Today is my first day back. First day back to real life. First day back to work in the office after a 2 week vacation and a week to be at home while waiting and coping. My co-workers were great to pick up my mess to get through some looming deadlines, and today I get to see what has become of it all. I did not check e-mail once in the last 2 weeks.... work email that is. And my other personal email accounts, were only checked occasionally. It was great to be unplugged for so long. I'm trying to figure out if I missed it. Any of it.
In the last 3 weeks, my life changed and yet it has also gotten back to normal. I feel "normal" and I look "normal" but I am changed none-the-less. I have dealt with our loss the only way I knew how, by ignoring it and being upbeat and all business about it. And then when I thought I was doing fine, I broke down. When the opportunity arose to start trying again I lost it. I wasn't ready. I'm not ready to go through that again. Eric had no idea what was going on because I had pushed my hurt so far down he only saw the light of the future. My grief brought up his grief and we spent the first few days of the year just being in that place.

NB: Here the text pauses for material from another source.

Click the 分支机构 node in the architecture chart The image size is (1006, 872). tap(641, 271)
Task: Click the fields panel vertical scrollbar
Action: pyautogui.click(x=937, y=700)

2 weeks ago we flew out to the East Coast to be with Eric's family for Christmas. They were absolutely great about everything. We only get to see them once a year if not every other year. Eric's nieces are growing so fast (3 and 9), so it was fun to reconnect with them and to see all that has changed. As always, we had a great time with Eric's sister, brother-in-law and his mother.
We rented a cottage in New Hampshire for the week of Christmas and spent the bordering days in Massachusetts at Eric's sister's house. Lots of cooking and eating of the kinds of snack foods I don't usually buy for our house. Chips and Dip are my and my hips friend. Mugs of hot chocolate with piles of whipped cream were almost constantly in my hands. We made comfort foods, built big fires, and stayed very cozy in the cottage when we weren't out in the snow or shopping for those last minute gifts.
We had a beautiful White Christmas, and lots of fun playing in the snow. The day of our arrival at the cottage was one of the most exciting as we discovered just how much the Honda Odyssey and Accord are not equipped to go up a hill of ice to the driveway of the cottage (the Accord got much further then the Odyssey). Unloading 2 cars with enough luggage and groceries for a week AND Christmas presents for 7 people and carrying it all up an icy hill in the dark... AWESOME! Of course the boys were able to get the cars up the hill with a few bags of salt and sand, after the cars were completely empty. We were snowed in the second day which was a welcomed calm way to start the week. We got to see sunny days, snowy storms and freezing rain in that week. It really was a wonderful time where time seemed to go slowly at first and then magically the week was gone. Sigh... hopefully we'll be able to return again in a few years.
Last week my company opted to shut down the US/Canada offices for the week, so while unplanned, I got another week off (using vacation time of course). I was going to sort and purge and organize. Our house was going to feel light and chaos free. I was going to go through the last year of photos I've never sorted through or published on Flickr, and I was going to renew my Flickr account for that matter. I was going to see friends and catch up on all sorts of things. Well... I saw a few friends, and this morning I finished the last load of vacation laundry (it wasn't that much it just got easier and easier to walk around the sorted piles of clothes on the floor). Yesterday I even processed all of our photos from the vacation. Hey, getting through 1 week of photos is a dent into the 15 month and growing backlog. The drawers, freezer, closets and pantry are still a total mess, but I'll get to them someday.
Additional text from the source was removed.